Last week, and near the end of this Native American Heritage Month, filmmaker Ric Burns, younger brother of PBS icon Ken Burns, re-examined the slice of the historic Native American story that persists in mainstream American culture in “The Pilgrims.”
It is, of course, the Thanksgiving story, the sanitized version we celebrate each November in a parade of warmth that avoids any mention of the realities Burns explored: deaths by plague, a beheading, extreme suffering, the radical nature of the Pilgrims themselves or their ill-advised decision to sail so late in the season that they couldn’t plant and harvest crops that might help them overwinter.
Bedard’s earliest film role dealt with the Native American hero of Thanksgiving, Squanto or Tisquantum. The sole survivor of a tribe otherwise wiped out by the plague, his personal story provides the depth of compassion to the Thanksgiving story.

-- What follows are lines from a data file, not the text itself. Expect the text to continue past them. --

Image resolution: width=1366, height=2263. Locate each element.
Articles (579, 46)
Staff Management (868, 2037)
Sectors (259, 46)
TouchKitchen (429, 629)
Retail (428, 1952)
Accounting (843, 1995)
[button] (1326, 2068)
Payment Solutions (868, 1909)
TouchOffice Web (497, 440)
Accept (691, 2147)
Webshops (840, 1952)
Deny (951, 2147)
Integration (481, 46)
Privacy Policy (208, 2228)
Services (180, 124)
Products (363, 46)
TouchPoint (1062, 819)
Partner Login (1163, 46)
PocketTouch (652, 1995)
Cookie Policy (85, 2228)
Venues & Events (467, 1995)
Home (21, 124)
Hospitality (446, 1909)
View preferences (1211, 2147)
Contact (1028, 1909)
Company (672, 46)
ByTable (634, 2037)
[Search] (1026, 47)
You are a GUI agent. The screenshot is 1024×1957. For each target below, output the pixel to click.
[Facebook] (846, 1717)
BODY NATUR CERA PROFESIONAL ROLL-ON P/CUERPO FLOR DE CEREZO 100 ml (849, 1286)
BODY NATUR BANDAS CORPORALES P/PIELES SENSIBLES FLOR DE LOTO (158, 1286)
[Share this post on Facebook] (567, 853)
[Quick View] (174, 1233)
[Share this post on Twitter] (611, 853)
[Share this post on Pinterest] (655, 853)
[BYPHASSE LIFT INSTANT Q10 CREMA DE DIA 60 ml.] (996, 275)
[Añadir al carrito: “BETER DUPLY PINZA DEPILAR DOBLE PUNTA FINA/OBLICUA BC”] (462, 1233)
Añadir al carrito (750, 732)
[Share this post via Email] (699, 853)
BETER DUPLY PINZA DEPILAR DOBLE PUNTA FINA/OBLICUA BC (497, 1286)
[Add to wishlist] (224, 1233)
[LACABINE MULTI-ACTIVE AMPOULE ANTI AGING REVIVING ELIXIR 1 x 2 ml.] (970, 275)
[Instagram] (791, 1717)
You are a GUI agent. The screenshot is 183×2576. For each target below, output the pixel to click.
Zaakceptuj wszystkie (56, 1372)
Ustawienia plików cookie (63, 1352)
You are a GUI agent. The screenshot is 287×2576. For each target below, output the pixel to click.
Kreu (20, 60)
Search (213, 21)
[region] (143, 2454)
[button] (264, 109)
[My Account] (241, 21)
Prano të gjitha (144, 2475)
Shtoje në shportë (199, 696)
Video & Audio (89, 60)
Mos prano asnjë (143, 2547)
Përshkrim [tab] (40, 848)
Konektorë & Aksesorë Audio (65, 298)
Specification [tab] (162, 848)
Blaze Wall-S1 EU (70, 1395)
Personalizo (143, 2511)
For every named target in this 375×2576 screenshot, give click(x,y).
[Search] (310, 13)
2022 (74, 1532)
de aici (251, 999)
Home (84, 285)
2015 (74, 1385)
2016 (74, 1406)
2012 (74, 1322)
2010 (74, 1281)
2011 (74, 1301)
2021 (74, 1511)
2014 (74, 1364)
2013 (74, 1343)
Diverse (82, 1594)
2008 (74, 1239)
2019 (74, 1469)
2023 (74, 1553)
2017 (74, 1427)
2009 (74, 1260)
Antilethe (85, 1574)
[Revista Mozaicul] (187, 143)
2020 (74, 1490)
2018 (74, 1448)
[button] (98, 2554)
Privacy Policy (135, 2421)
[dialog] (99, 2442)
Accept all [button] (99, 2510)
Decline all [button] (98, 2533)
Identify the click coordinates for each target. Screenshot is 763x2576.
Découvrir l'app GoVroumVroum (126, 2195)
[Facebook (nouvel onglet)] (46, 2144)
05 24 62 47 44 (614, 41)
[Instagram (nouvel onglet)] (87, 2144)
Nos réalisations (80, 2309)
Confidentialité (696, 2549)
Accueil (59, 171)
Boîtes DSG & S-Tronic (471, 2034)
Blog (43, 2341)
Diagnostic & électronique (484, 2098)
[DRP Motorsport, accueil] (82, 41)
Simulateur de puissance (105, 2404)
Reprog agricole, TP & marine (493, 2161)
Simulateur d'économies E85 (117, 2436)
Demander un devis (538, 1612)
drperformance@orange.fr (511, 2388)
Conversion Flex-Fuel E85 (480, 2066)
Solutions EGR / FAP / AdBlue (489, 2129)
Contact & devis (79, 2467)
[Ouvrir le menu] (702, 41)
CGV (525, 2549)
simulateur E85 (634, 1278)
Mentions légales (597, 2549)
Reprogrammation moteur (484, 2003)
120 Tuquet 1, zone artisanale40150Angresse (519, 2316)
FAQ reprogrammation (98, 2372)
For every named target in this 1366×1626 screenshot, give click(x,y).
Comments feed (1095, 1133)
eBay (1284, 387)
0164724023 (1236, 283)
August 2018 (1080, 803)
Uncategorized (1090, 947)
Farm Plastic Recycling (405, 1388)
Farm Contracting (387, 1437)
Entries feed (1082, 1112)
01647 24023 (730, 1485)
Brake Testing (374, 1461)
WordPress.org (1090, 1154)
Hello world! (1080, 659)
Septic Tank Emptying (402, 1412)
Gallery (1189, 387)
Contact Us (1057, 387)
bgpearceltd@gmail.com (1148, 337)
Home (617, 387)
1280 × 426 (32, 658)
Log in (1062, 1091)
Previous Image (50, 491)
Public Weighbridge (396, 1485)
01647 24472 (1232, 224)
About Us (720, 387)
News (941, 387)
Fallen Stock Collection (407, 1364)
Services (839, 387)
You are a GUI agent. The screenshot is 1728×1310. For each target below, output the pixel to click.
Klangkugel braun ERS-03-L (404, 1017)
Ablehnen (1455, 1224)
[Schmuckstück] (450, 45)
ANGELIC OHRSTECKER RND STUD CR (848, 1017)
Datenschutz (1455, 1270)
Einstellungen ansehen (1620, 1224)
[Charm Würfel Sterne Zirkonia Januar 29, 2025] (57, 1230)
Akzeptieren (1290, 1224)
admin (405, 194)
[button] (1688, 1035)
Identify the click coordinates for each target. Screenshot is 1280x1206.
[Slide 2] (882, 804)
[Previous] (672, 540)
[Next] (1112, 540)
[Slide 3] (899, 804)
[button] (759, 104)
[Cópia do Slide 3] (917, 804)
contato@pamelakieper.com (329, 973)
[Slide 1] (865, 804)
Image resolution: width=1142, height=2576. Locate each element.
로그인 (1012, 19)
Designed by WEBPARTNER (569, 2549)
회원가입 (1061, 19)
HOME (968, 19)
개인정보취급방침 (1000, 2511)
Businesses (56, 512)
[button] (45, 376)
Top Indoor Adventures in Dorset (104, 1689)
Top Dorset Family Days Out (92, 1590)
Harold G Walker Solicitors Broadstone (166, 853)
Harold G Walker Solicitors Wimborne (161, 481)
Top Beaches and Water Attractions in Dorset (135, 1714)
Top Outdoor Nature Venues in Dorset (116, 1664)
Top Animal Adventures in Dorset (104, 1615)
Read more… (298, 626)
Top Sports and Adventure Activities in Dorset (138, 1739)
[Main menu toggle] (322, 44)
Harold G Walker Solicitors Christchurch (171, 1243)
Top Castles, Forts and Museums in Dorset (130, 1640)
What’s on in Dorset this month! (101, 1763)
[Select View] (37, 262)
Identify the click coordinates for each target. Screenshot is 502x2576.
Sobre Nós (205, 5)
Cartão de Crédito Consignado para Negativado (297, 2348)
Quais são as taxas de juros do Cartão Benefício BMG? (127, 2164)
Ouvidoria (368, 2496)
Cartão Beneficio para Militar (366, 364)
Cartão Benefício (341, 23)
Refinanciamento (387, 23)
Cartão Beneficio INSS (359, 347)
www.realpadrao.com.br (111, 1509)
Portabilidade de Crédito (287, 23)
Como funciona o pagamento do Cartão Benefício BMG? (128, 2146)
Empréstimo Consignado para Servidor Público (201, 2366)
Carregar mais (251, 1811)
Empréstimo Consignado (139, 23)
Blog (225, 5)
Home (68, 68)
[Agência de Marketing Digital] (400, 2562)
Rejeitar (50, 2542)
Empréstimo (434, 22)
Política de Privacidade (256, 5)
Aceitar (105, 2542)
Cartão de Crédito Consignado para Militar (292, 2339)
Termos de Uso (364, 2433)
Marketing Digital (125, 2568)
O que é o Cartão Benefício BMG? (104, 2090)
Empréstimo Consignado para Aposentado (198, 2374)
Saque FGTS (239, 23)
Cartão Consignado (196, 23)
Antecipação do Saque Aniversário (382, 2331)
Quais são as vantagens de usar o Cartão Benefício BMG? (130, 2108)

Captured and transported to England as a young man, he essentially was put on display like a New World curiosity until he managed to escape to a French monastery in time to see his people wiped out by disease.
Despite the wrongs done to him, Bedard said, he showed mercy to the Pilgrims.
A woman who always asks the question “Where is the humanity?” when looking for a story with universal appeal, Bedard finds it in a man who found a way to healing and hope.
She hopes, too, that Native American stories told in film and by anthropologists like Wilcox can help to restore breaks in the “sacred hoop” that connects people with one another and the earth and to heal the “soul wounds” of all who are native to the planet.